An early sign of Dry Macular Degeneration is the appearance of tiny yellow or white deposits of fatty protein (drusen) forming under the macula. In later stages, the macula may get thinner, causing it to stop working properly. Vision loss can be so gradual with Dry Macular Degeneration that many people aren’t even aware they have the condition until they have a noticeable problem with their vision, or it’s detected during an eye examination.

Wet Macular Degeneration is less common, occurring in about 10 percent of cases. occurs when blood vessels begin to grow underneath the macula abnormally. These vessels may leak blood or fluid, causing central vision to become blurred or distorted. Wet macular degeneration can cause damage to the macula more rapidly than the dry form, so vision loss may be faster and more noticeable.

How Common Is Macular Degeneration?

A large study determined the risk of getting Macular Degeneration in your 50’s is about 2 percent, but nearly 30 percent after you reach 75. About 1 in 3 Caucasians have environmentally-induced genetic changes that put them at greater risk of developing Macular Degeneration.

Risk factors include:

  • Heredity
  • Inflammation
  • Smoking
  • High Blood Pressure
  • Abnormal cholesterol levels
  • obesity

How Is Macular Degeneration Treated?

There’s no scientifically proven treatment for Dry Macular Degeneration, but a large study has shown that a good antioxidant diet, vitamins and zinc may slow its progression.

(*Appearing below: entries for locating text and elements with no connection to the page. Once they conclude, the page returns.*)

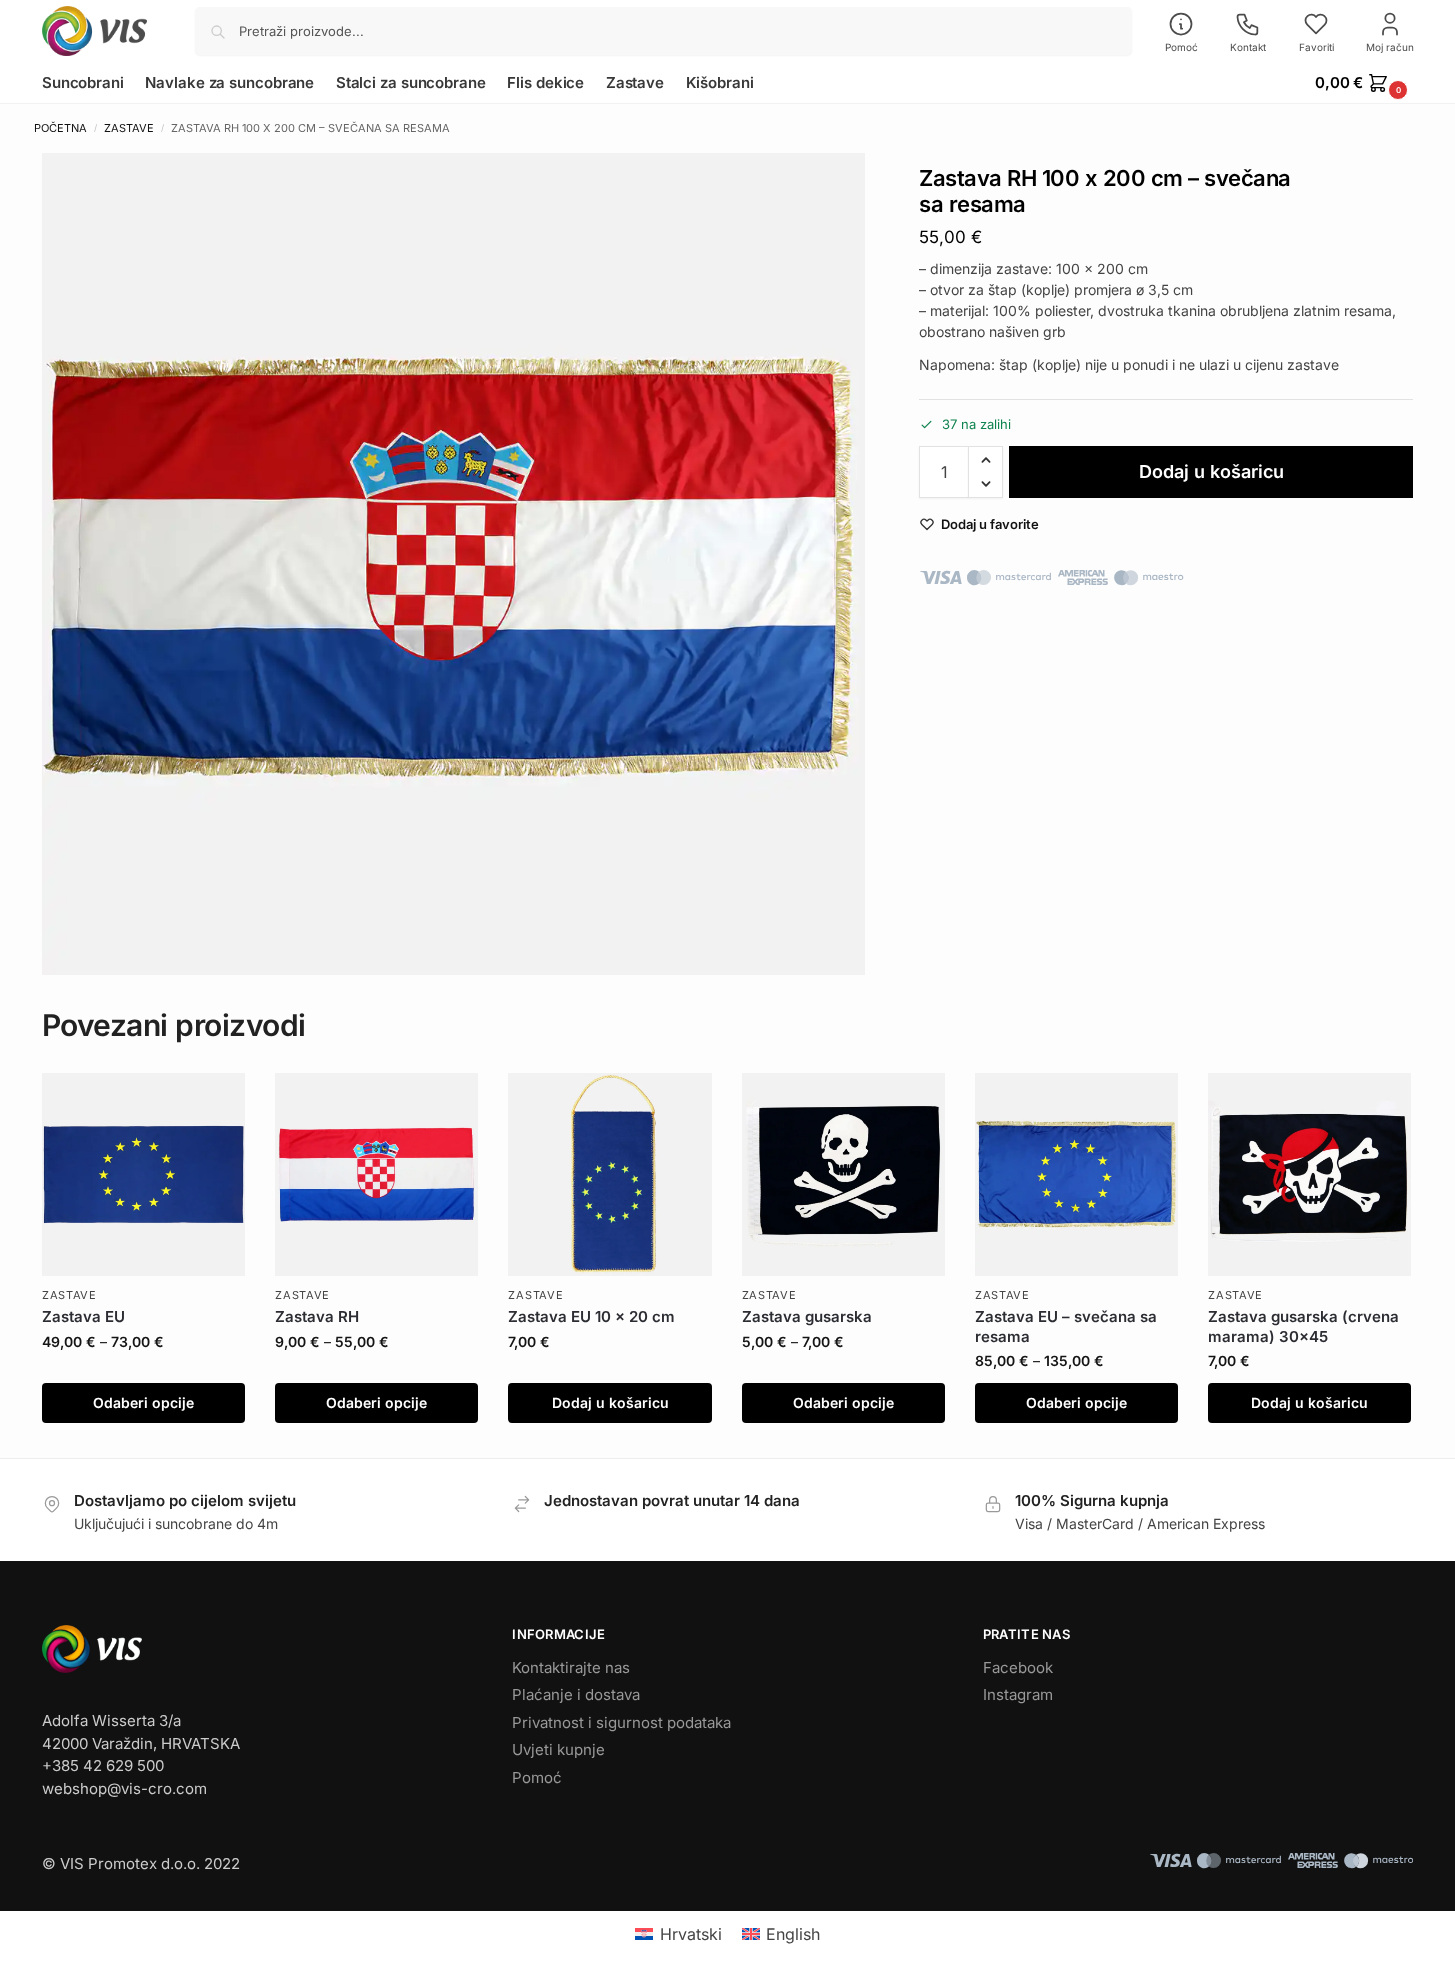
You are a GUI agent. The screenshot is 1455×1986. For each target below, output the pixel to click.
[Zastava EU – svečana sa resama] (1076, 1174)
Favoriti (1316, 47)
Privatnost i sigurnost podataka (621, 1722)
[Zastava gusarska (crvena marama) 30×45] (1309, 1174)
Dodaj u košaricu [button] (610, 1402)
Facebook (1018, 1667)
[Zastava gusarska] (843, 1174)
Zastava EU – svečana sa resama (1066, 1326)
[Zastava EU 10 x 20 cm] (609, 1174)
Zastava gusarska (807, 1316)
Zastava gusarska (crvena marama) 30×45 (1303, 1326)
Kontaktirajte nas (571, 1667)
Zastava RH (317, 1316)
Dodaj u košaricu (1211, 471)
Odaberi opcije (143, 1402)
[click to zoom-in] (453, 564)
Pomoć (1181, 47)
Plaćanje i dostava (576, 1694)
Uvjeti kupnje (558, 1749)
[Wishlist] (215, 1103)
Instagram (1018, 1694)
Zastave (129, 128)
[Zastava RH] (376, 1174)
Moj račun (1390, 47)
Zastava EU (83, 1316)
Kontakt (1248, 47)
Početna (60, 128)
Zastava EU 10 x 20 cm (591, 1316)
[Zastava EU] (143, 1174)
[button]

Another study showed that people at high risk for developing Wet Macular Degeneration could lower the risk of it progressing to advanced stages by 25 percent or more by taking dietary supplements.

Vitamin supplements are not a cure, and the can’t restore vision that’s already been lost, but taken properly, they may be able to help some high-risk people maintain their vision.

Can Macular Degeneration Cause Other Problems?

When loss of vision does occur, it usually happens in one eye first. It may or may not affect the other eye later.

By itself, macular degeneration almost never causes total blindness, even if it’s left untreated. People with macular degeneration (even more advanced cases) usually continue to have useful peripheral vision. With treatment, and sometimes without, macular degeneration can have a minimal effect on vision.